Kalau soal Foscow, jangan terlalu mengucapkan hal yang sensitif, seperti membahas mengenai fisik. Aku selalu ingin memanggilnya gembrot, tapi itu tidak mungkin. Begitu – begitu aku menghargainya. Kalau kutebak, kelak dia nanti akan menjadi sang gastronomis pengkritik makanan. Sesekali pernah aku meminta pendapat atas tempat mana saja yang punya makanan enak tapi tidak terlalu mahal. Bahkan ia paham setiap bahan yang dimakannya.
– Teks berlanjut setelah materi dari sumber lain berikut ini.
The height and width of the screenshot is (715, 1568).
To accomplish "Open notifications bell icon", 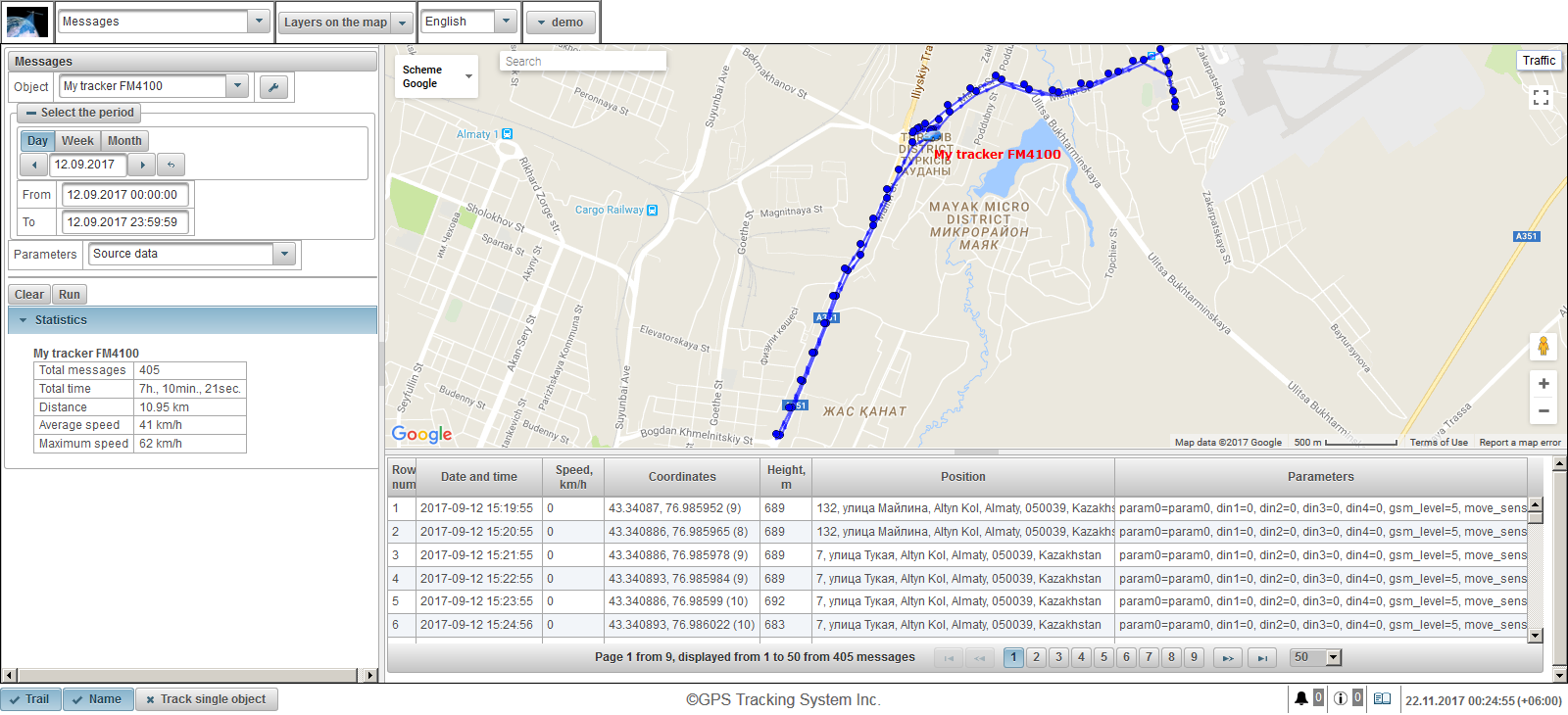I will (1300, 698).
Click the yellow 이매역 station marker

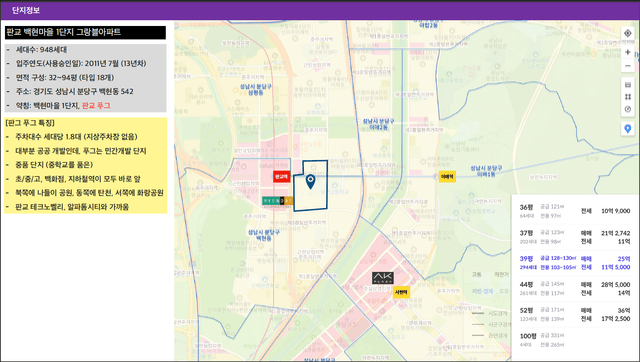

Isabeau, gadis berkulit sawo matang, rambutnya pun hitam. Kalau tidak salah, ia bukan berasal dari sini, tapi yang pasti ia bukan Afrika. Gadis yang ramah, tak banyak tuntutan, tapi agak khawatiran. Well, aku merasa ia kelak besok akan jadi perawat.
“Makanan yang terpenting dan tak ada duanya. Bukan begitu, Foscow?” Celoteh Rodriguez yang hampir sama busuknya dengan Roddy.
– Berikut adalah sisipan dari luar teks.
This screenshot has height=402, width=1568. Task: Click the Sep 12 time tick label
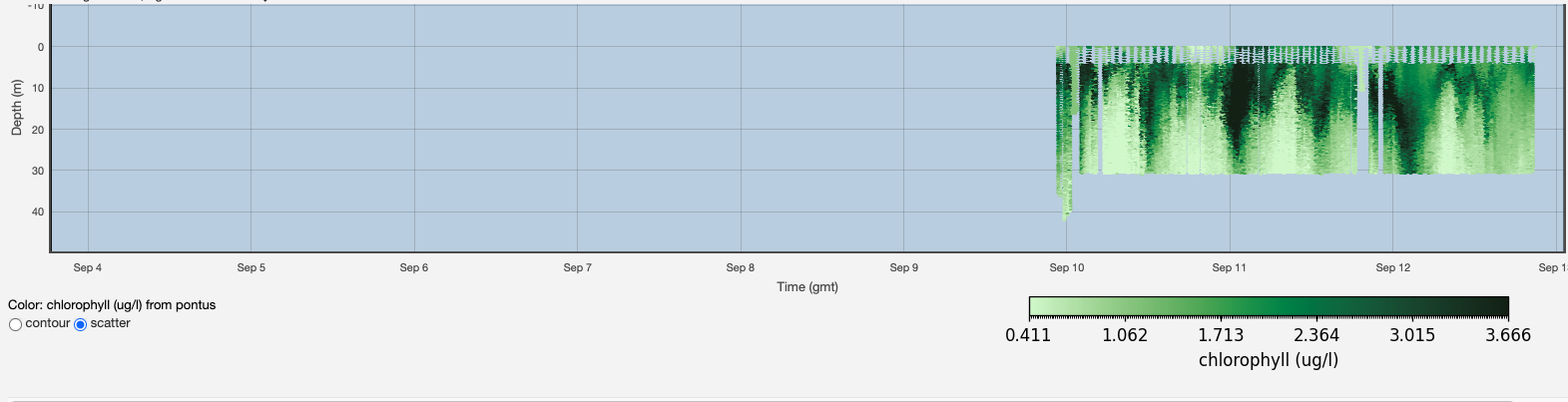[x=1392, y=268]
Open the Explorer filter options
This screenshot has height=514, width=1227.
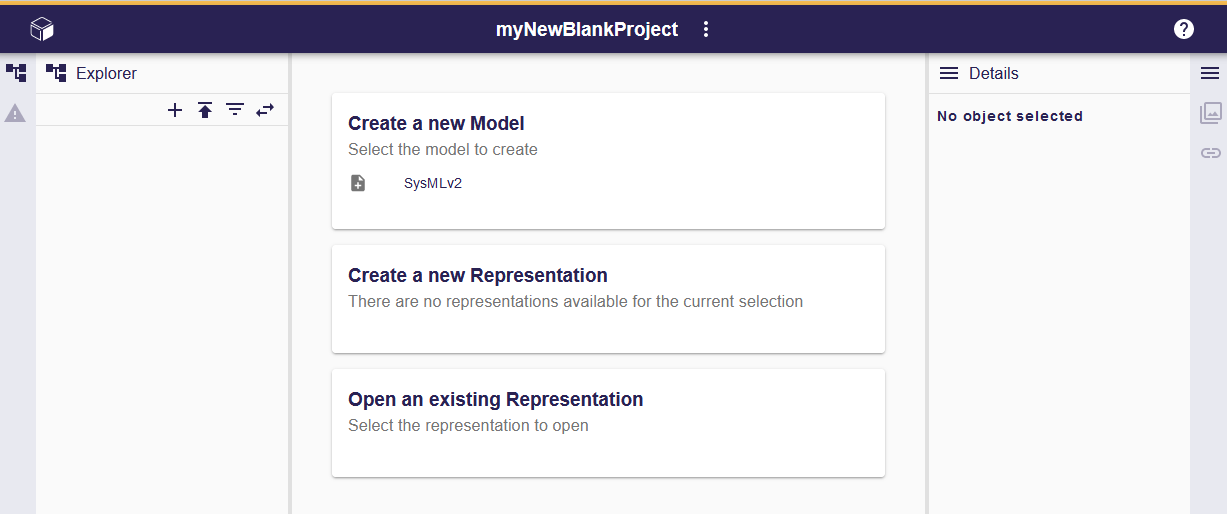(x=235, y=110)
“Tidak ada makanan, tidak ada kehidupan, bukan?” katanya yang masih terlihat rakus pada kue yang tidak terlihat berkurang. Aku mulai berpikir, apakah Bibi Edelweiss tidak bangkrut?
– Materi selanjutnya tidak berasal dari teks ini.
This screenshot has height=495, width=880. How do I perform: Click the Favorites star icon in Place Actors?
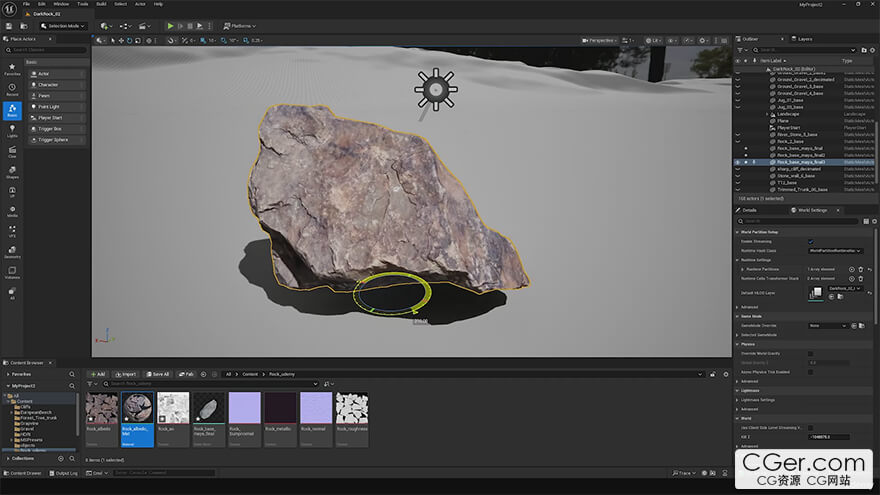[x=12, y=68]

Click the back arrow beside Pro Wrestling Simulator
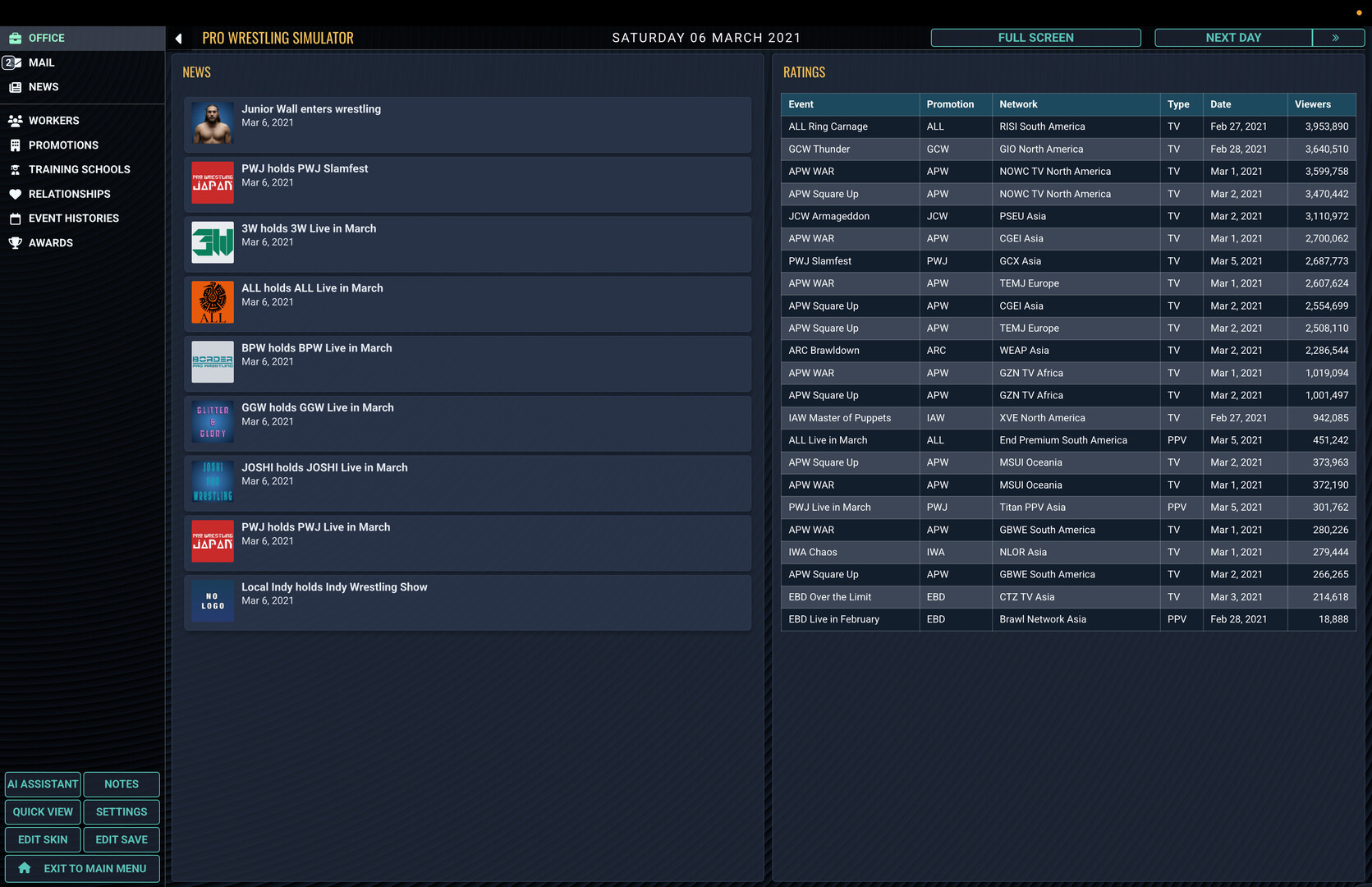[178, 39]
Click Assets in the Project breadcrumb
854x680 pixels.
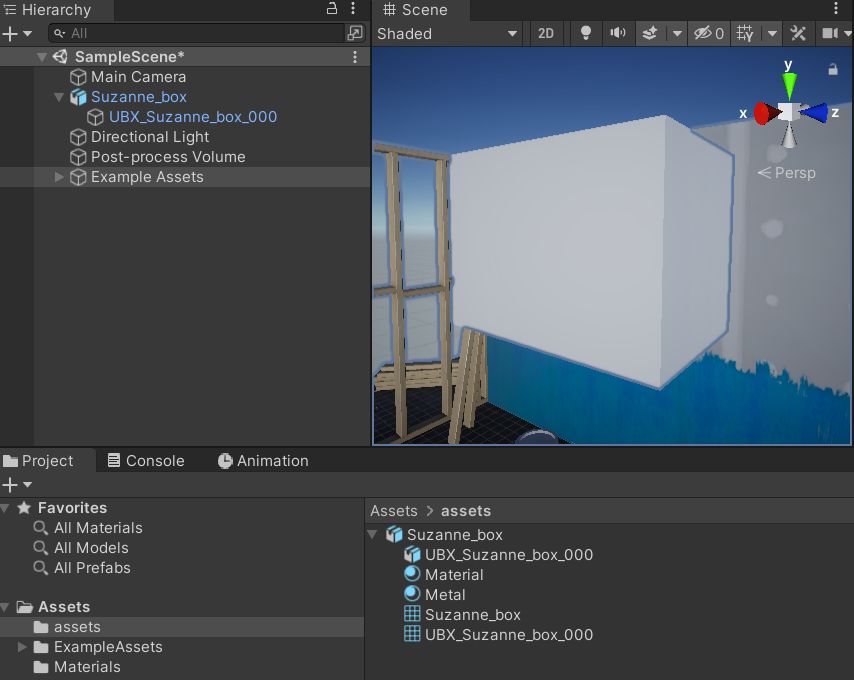(x=394, y=510)
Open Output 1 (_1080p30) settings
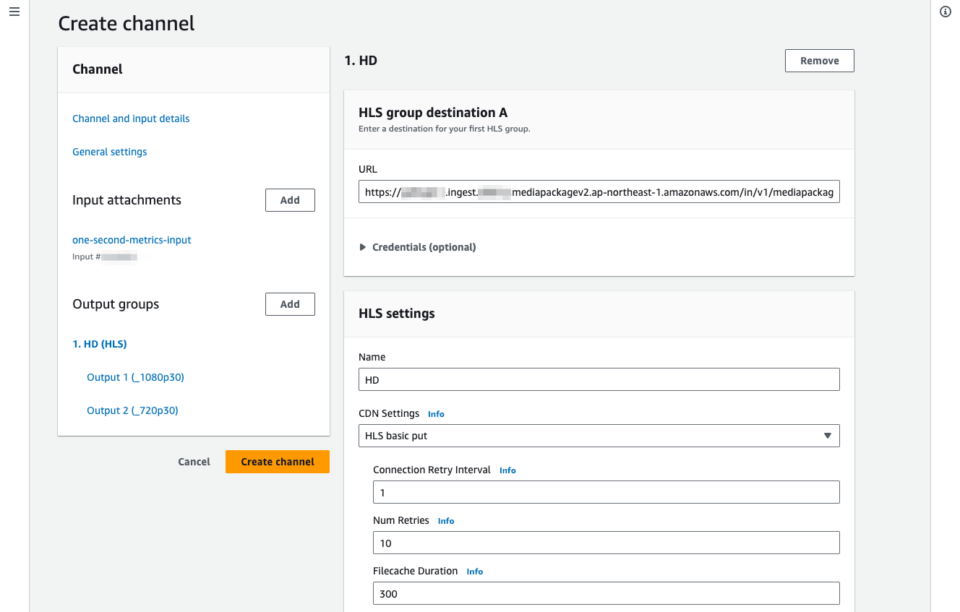960x612 pixels. pyautogui.click(x=136, y=377)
Untuk seseorang seperti Foscow, kata – katanya sangat dalam. Well, itu sedikit mengingatkanku untuk tidak pilih – pilih makanan meskipun kenyataannya hampir tidak bisa dimakan. Membicarakan makanan membuat perutku bersuara. Agak mengagetkan setelah meneguk sekian banyak jus jeruk.
“Bi, aku pesan satu burger. Porsi biasa.”
“Oh tentu, tentu!”
Sementara itu aku melihat beberapa orang yang tidak dari kelasku. Well, selain Sonia yang memang dari awal sukanya ikut campur.
“Oh, kau kesini, Ephey?”
Aku selalu merasa dia ini gadis yang lebih dewasa dibanding yang lainnya. Matanya agak sipit, tapi penglihatannya lumayan tajam. Aku tahu tidak semua gadis lembut, tapi yang satu ini juga kuyakin sebenarnya tidak kasar. Hanya saja pembawaannya, itu bisa diartikan bahwa orang yang pemalu dan agak kurang jujur dengan perasaannya. Alias pemalu dan agak mudah sebal.
“Oh hey, Mark!” teman di sebelahnya menyentuh perbanku. “Kau tidak papa?”
Aku hanya mengangguk
“Agak perih, tapi perlahan mungkin…”
Winfred, bukan dari kelasku, tapi dia selalu bersama Ephey. Well, gadis dengan bando pink yang penyabar. Ia juga membantuku menerjemahkan maksud Ephey dengan sikap dinginnya.
Sementara Ephey malah buang muka.
Aku tidak akan menganggapnya insiden, melainkan kecelakaan kecil. Normalnya seingatku memang darahnya agak banyak. Tapi karena suasana Roddy yang menafsirkan di telingaku untuk terus jangan menyerah. Setidaknya James dan Darent juga datang. Meskipun berbeda kelas, kami semua tetap teman.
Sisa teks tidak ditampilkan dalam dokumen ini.